How many of you go to your dental office routinely for check-ups and cleanings? For those of you who do, I bet you would agree that the person you spend the most time with is your hygienist, and only end up seeing the dentist for five to 10 minutes.

The time spent with your hygienist builds a relationship between the two of you whether you realize it or not. The trust you have in your hygienist is evident when you start talking with your hygienist about treatment options and procedures. Since you look to your hygienist for information and guidance, it is imperative for us to be a wealth of knowledge ranging from our general preventative care, to more invasive procedures like crowns, root canals, deep cleanings and even what to expect during procedures at specialty offices like gum grafting, flap surgery, extractions, tumor and cyst removal and orthodontics. And if you haven't noticed, us hygienists are an outgoing and chatty bunch, so ask us questions, we like it!

I want to use my opportunity for community outreach this month to talk about the very basics of preventative care, which is the basis of my daily practice. I talk about many things with my patients (not all about teeth, that would be awful!) and usually group my education time into three main segments: homecare, importance of office visits and basic understanding of the disease process.

First off with home care, often like a broken record, I advise brushing two times per day and flossing daily. If patients are not keen on the idea of floss, I recommend using other devices to clean between their teeth which are often accepted easily. Flossing or using other devices cleans 30-40 percent of your tooth structure that is not cleaned with just brushing alone. I often recommend that patients use a mouth rinse which helps your gum tissues fight infection.

Second, I encourage patients to return to the office at regular intervals for in-office treatment and exams. During your dental cleanings, your hygienist can make sure all of the plaque and bacteria that stick to your teeth is removed and help clean areas which are hard for you to access. The dentist will also do an exam and periodically take radiographs to look for bone loss, cavities or other conditions that have appeared since your last exam.

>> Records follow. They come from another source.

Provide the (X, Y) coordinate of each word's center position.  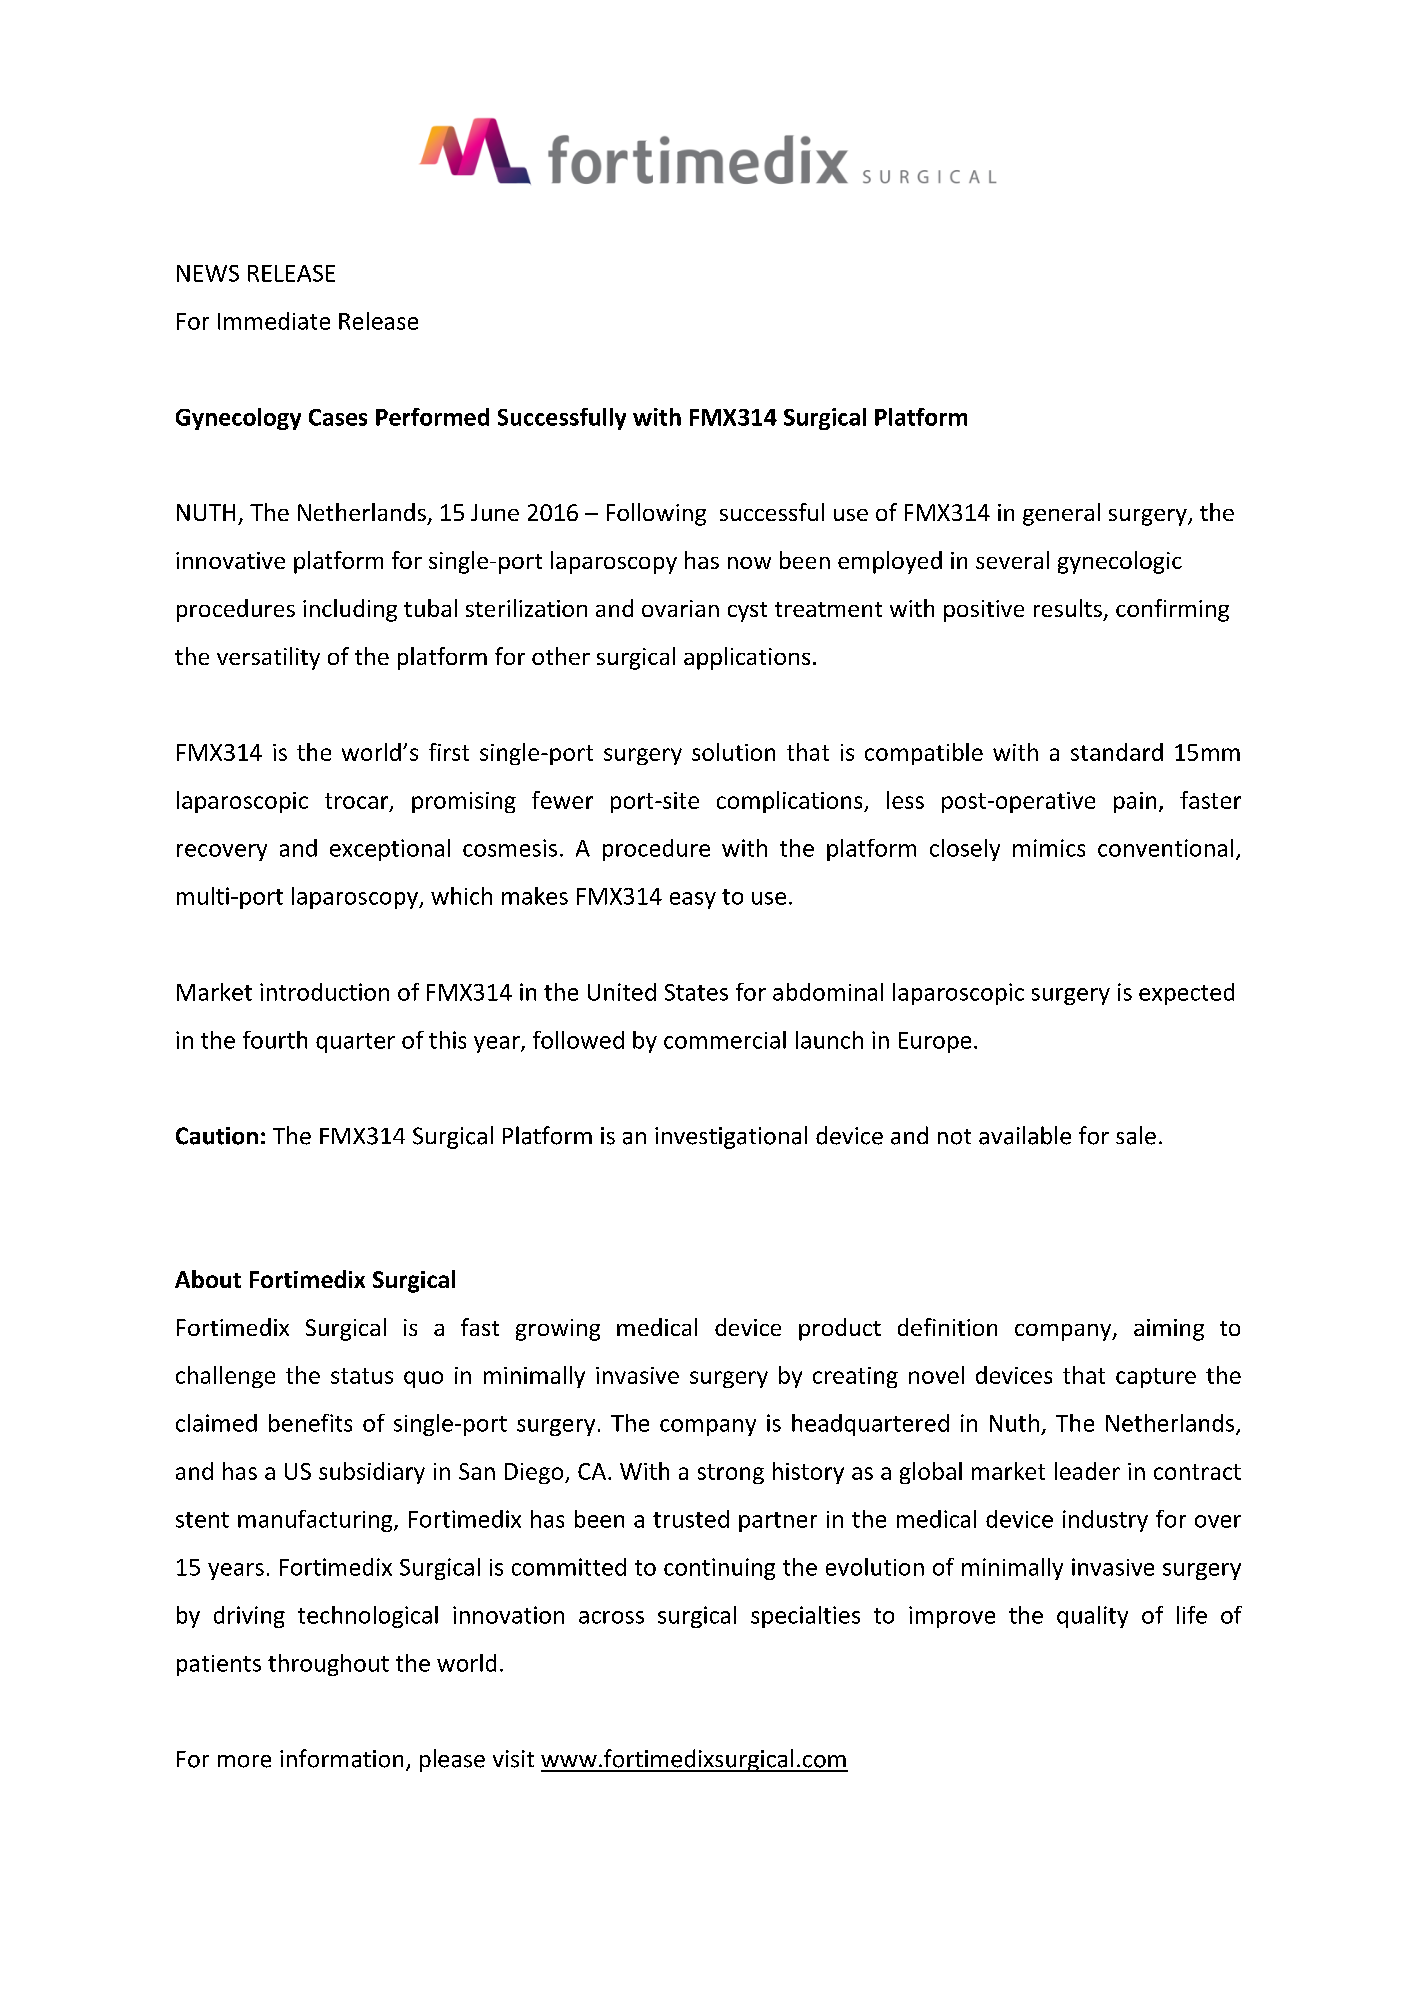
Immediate (274, 321)
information (341, 1758)
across (611, 1617)
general (1061, 514)
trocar (358, 802)
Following (656, 514)
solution (733, 752)
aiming (1169, 1330)
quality (1092, 1617)
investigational (731, 1137)
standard (1117, 752)
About (208, 1279)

Last, it is important to know why you do these things! Plaque is a collection of bacteria that live on your teeth and gums. When you brush, floss and rinse, you are removing the bacteria from your mouth so they cannot cause issues like cavities and bone loss. If homecare was enough, you wouldn't have to come have your teeth cleaned, but truly, it is not.

Because plaque is bacteria, if you don't get it all cleaned out of your mouth, it creates an infection. That infection starts out as gingivitis, a term most people are familiar with, which simply means an infection of your gum tissue. If it is not controlled, it progresses through the tissue and into the bone and your bone starts to break down. This is called Periodontitis.

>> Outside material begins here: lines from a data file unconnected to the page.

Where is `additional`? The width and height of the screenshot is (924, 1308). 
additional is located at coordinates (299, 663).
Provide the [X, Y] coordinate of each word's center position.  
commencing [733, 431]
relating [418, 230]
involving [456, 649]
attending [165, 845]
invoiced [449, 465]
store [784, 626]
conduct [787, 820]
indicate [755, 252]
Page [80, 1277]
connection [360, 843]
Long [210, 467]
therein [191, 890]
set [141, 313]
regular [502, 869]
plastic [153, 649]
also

In advanced cases of Periodontitis, your teeth may become loose, or even fall out. Both Gingivitis and Periodontitis are considered "Periodontal Disease." Did you know that 50 percent of adults age 30 and over have some form of periodontal disease, with this number jumping to more than 70 percent of adults age 65 and over?

With numbers that high, it should make sense as to why regular dental care is essential! It is also important to note that even if you think your mouth is healthy, both stages of the disease are usually painless and asymptomatic, so patients have no idea they are in a diseased state!

While I understand that access to dental care may be difficult and sometimes costly, I still encourage you to make it a priority, even if you can't come in as often as recommended. Your dental hygienist will appreciate your conscious effort to take an active role in your oral health.

At the end of the day, we just want you to know that with proper home care techniques, cavities and periodontal disease are completely preventable. Even if some disease has occurred, it is never too late to adopt and practice better home care techniques and improve your situation!